Brano proposto:
§
Pubblicato: 17/04/2021 15:05

Il governo Draghi accelera sulle riaperture, che dal 26 aprile potrebbero riguardare le Regioni in zona gialla. La decisione sui colori assegnati dovrà attendere il 23 aprile, con il report sul Covid-19 che indicherà se e dove ci saranno le premesse per il cambio da rosso e arancione a giallo. Se Mario Draghi ha infine optato per il cosiddetto “rischio ragionato“, non sono molto d’accordo virologi e infettivologi, che sottolineano come una decisione del genere possa avere serie ripercussioni sulla curva di contagi.

Benché le riaperture vengano considerate necessarie per dare una boccata d’ossigeno all’economia, dall’altro lato la salute rischia di risentirne, specialmente per la lentezza della campagna vaccinale e il fallimento nel tracciamento dei contagi.

Riaperture dal 26 aprile in zona gialla

Il governo, dopo un’aspra mediazione, ha anticipato i tempi previsti per le riaperture, con uno spiraglio il 26 aprile per bar e ristoranti, che in zona gialla potranno tornare a servire la cena solo all’aperto, e le scuole che torneranno al 100% della presenza in zona gialla e arancione.

Al via in zona gialla anche gli spettacoli al chiuso, seppur con accessi limitati, e allo spostamento tra Regioni gialle senza restrizioni, dove si potrà tornare anche nei musei. La road map continua poi a maggio con il ritorno parziale in presenza anche all’Università, l’apertura di stabilimenti balneari e piscine. Giugno e luglio vedranno poi un ulteriore allentamento delle restrizioni, con la possibilità per bar e ristoranti di tornare a operare anche all’interno dei locali.

Il “rischio ragionato” di Mario Draghi

Il premier Mario Draghi ha dichiarato che lo spiraglio sulle riaperture è un “rischio ragionato. In conferenza stampa, il presidente del Consiglio ha specificato: “Noi abbiamo preso questo rischio, riapriamo. Non ho dubbi che la campagna vaccinale andrà sempre meglio, se i comportamenti sono osservati, con distanziamenti e mascherine, la probabilità che si debba tornare indietro è molto bassa“.

Gli scienziati mettono in guardia sul rischio delle riaperture

La decisione di Draghi incontra le richieste che in questi giorni hanno assunto toni di protesta fuori dai Palazzi della politica e la costante tensione interna con la destra. Una frustrazione dentro e fuori il governo di cui ha fatto le spese il ministro Roberto Speranza, attaccato da più fronti.
§
Righe di dati:
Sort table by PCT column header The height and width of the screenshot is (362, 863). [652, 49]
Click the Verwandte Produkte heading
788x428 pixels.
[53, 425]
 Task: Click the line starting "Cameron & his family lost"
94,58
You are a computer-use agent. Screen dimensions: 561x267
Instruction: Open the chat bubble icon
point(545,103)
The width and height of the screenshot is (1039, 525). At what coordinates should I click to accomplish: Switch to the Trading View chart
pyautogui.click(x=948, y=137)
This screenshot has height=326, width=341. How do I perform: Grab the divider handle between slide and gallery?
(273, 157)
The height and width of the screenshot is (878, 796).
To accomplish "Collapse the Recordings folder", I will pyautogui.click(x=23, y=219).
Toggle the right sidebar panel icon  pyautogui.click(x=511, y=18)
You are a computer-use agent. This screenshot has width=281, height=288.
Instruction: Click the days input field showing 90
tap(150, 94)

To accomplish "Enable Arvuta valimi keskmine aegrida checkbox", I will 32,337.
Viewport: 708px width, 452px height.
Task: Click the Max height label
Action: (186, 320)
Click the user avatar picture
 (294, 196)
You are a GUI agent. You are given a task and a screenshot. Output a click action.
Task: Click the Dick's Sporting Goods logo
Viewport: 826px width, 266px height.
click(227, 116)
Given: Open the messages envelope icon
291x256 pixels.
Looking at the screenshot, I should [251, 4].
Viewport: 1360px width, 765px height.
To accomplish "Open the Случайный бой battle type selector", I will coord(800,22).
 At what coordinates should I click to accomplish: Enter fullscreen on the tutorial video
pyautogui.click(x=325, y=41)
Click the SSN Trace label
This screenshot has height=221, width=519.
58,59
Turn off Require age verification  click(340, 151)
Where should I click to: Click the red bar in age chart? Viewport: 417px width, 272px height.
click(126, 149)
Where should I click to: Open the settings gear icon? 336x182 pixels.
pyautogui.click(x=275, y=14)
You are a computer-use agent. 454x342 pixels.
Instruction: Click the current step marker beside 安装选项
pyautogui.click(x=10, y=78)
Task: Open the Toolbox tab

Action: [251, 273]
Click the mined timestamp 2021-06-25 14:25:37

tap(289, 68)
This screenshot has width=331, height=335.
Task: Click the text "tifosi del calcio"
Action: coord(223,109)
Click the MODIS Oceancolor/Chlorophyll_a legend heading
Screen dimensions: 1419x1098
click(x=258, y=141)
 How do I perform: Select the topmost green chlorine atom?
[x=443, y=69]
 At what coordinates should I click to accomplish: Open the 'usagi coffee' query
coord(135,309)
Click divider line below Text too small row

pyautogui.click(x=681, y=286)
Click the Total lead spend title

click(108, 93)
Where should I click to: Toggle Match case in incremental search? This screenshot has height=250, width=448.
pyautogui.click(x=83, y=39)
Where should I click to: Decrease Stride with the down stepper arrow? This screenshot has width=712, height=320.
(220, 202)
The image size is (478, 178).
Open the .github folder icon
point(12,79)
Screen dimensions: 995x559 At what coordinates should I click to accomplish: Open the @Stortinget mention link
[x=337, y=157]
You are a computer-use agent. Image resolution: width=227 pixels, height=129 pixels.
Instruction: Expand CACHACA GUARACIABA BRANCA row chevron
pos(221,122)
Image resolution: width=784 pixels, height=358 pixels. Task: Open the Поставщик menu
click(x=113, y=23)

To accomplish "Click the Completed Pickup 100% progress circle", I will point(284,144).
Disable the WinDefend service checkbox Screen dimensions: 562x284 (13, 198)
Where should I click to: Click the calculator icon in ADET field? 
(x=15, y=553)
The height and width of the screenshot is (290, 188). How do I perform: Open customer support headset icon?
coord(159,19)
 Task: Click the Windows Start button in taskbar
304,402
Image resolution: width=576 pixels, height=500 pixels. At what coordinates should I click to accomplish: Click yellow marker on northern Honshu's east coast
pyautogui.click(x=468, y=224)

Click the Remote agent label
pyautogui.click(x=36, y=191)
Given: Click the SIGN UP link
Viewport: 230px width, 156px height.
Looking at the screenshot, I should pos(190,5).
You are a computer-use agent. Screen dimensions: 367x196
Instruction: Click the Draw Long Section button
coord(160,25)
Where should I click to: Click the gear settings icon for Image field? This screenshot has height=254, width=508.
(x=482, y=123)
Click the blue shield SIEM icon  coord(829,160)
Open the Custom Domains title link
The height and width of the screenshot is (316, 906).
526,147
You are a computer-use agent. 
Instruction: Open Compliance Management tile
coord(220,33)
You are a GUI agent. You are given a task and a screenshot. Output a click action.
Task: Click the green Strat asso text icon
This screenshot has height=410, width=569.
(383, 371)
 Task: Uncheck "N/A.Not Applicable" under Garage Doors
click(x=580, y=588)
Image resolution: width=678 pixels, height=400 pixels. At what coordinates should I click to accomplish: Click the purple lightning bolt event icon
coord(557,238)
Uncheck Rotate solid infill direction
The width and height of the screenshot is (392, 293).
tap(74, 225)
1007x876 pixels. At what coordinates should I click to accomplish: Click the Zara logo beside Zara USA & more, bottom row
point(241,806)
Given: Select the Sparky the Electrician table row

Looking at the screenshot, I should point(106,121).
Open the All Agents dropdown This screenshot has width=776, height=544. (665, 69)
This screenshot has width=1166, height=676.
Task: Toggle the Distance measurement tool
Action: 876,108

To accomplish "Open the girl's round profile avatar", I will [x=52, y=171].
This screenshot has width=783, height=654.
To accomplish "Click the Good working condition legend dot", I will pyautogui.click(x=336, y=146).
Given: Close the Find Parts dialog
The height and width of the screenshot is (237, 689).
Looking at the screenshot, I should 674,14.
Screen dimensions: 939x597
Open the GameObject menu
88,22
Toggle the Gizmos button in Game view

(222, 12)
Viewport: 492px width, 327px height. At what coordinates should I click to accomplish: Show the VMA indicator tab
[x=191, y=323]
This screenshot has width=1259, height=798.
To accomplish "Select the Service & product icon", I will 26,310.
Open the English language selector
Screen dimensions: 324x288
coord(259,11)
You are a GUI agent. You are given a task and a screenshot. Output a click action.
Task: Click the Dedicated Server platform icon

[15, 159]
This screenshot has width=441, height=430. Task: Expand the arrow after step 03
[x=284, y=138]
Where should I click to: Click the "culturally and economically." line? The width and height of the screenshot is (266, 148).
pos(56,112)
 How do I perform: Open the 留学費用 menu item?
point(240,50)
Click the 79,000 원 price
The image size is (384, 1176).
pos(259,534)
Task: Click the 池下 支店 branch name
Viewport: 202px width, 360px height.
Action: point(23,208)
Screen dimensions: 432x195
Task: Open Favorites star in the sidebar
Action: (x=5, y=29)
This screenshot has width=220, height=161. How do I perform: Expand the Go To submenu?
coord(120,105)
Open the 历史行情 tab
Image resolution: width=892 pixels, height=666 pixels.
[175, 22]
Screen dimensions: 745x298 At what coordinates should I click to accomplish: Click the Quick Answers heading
§
Consegna A:
Rispondi a queste domande sul brano sulle riaperture:
(i) Da quale data le riaperture potrebbero riguardare le Regioni in zona gialla?
(ii) In quale giorno è atteso il report sul Covid-19 che deciderà i colori?
(iii) Quale ministro è stato attaccato da più fronti?
Consegna B: Prosegui il brano sulle riaperture partendo subito dopo la sua ultima frase.
Le righe di dati sono materiale distinto dal brano sulle riaperture.

Spazio risposta A:
(i) Dal 26 aprile.
(ii) Il 23 aprile.
(iii) Roberto Speranza.

Spazio risposta B:
L’Istituto Superiore di Sanità ha certificato la lenta decrescita della curva dei contagi, evidenziando comunque la pressione ancora alta sugli ospedali. E se dal ministero della Salute si guarda alla possibilità di riaperture in modo molto graduale, a patto di stringenti controlli, alcuni infettivologi e virologi non sono altrettanto ottimisti sul “rischio ragionato” di Draghi.

Crisanti: “Tra un mese aumento dei casi”

Tra i poco convinti delle scelte del governo c’è Andrea Crisanti, direttore di Microbiologia e virologia dell’università di Padova. All’Adnkronos Salute, il virologo commenta: “Con una situazione di contagio elevato, pensare alle riaperture vuole dire che tra un mese avremo un aumento dei casi di Covid-19 e l’estate sarà a rischio e dovremmo richiudere“.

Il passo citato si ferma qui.